In Your's Review of Life of Pi
Life of Pi(2012)
A good looking and well made fantasy-fiction, tempered by oppressive storytelling, ridiculous special effects and a bittersweet ending that turns the story on its head.
Life of Pi is about a Canadian Hindi family, in particular a son called Pi (Suraj Sharma), so christened after his barrel-chested uncle's favorite Parisian swimming pool. Pi is so harshly chided for this curse that he devises a clever public stunt to forever change his classmate's perception of him. Later, he is introduced to several major religions through his family's travels, decides he likes them all, and takes on attributes from each of them.
As a teenager, he falls in love with a girl from a dance class that he aides in, and it's not surprising that she reciprocates. Open-minded, with a stubborn sense of compassion that brings him to harsh odds with his loving but godless father, Pi is a likable scamp. He narrates his tale in the present-day to a disillusioned novelist (Rafe Spall), who is searching for inspiration after literally throwing away the manuscript for his last book.
The three actors who play Pi do an excellent job, and the early portions recounting his childhood are fascinating, tightly spaced and probably my favorite part of the movie. Ang Lee is a skilled director and does a proper job setting a tone of whimsy undercut by brutal reality, crystallized when Pi is punished by his father for attempting to feed a beautiful Bengal tiger. "There is no emotion in that animals eyes, you are just seeing your own emotions reflected back at you!"
The selling point of the movie is an unexpected journey that almost costs Pi his life. After his family falls on hard times and dad makes the decision to move the zoo to Winnipeg, a violent storm sinks the cargo ship they are guests aboard and Pi is left afloat on stormy seas in a modest lifeboat with some drugged and terrified animals, and... well, that's when things start to get a little bombastic. I liked that Life of Pi didn't turn into the cliche "lost at sea" movie, since it is told in past tense and we know that Pi survives. Instead we are taken along on Pi's physical and spiritual journey, we watch him call on personal experience and watch as he is broken and reshaped by the elements. But how much of it is actually true?
The movie makes use of some heavy duty special effects. Some of them work, drawing you into the inherent vicariousness of Pi's story. These are often stunning environmental shots, vistas that blend heaven and earth to make Pi seem to float in space.

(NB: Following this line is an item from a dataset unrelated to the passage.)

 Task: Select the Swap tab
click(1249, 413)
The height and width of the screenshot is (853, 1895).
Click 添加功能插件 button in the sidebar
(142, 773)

There is a jaw-dropping hallucination, brought on by starvation, that I had a feeling I wasn't stoned enough for. The movie deserves credit for its imagery. But it all gets distracting and even silly after a while. Each and every animal Pi encounters is a special effect, and I had a hard time feeling concerned for Pi's safety as he struggles with being trapped in a lifeboat with a rabid hyena or said Bengal tiger or a swarm of razor-sharp flying fish because I knew it wasn't really happening. Call me jaded, but some of it just looked sloppy and fake. I thought CGI was supposed to help tell a story, not tell the damn story.
This robbed much of the movie of gravitas for me. I hated the scene right after the shipwreck when Pi started taking on passengers. For a long time the movie becomes a loud series of jump-scares, with something flying straight at the screen followed by a predictable eardrum-obliterating sound, like an animal roar or human scream. Combined with the mandatory 3D it started to give me a headache. I became constantly distracted by audience members shouting obscenities and bouncing out of their chairs in fright every two minutes. It made it hard to concentrate on taking the story seriously. Why do people act like this? Don't they realize it is just a projection and not actually happening?
Regardless, Life of Pi is full of great moments and strong writing, and isn't a bad movie by any means. There is some deeply moody and disturbing stuff here, and I'm a little shocked at the film's PG rating-- Seeing it so late into its release I can only imagine what a crowded theater full of children would have been like. At least they will get a strong young role-model out of it, not to mention a disturbingly raw message about the power of shock and grief over personal perspective.
So I guess what it comes down to is, do I think this movie should have been adapted? I haven't read the book, but a movie should stand on its own, and it sort of does, though it stumbles a bit. I imagine it would be better viewed on a smaller HD screen without the 3D layer, where it doesn't feel like a force-fed special-effects extravaganza on the level of Avatar. I did like the shot of the hippo fighting a school of sharks as the ship sank in the background. That was some cool shit. I'd like to know more about what happened to that hippo.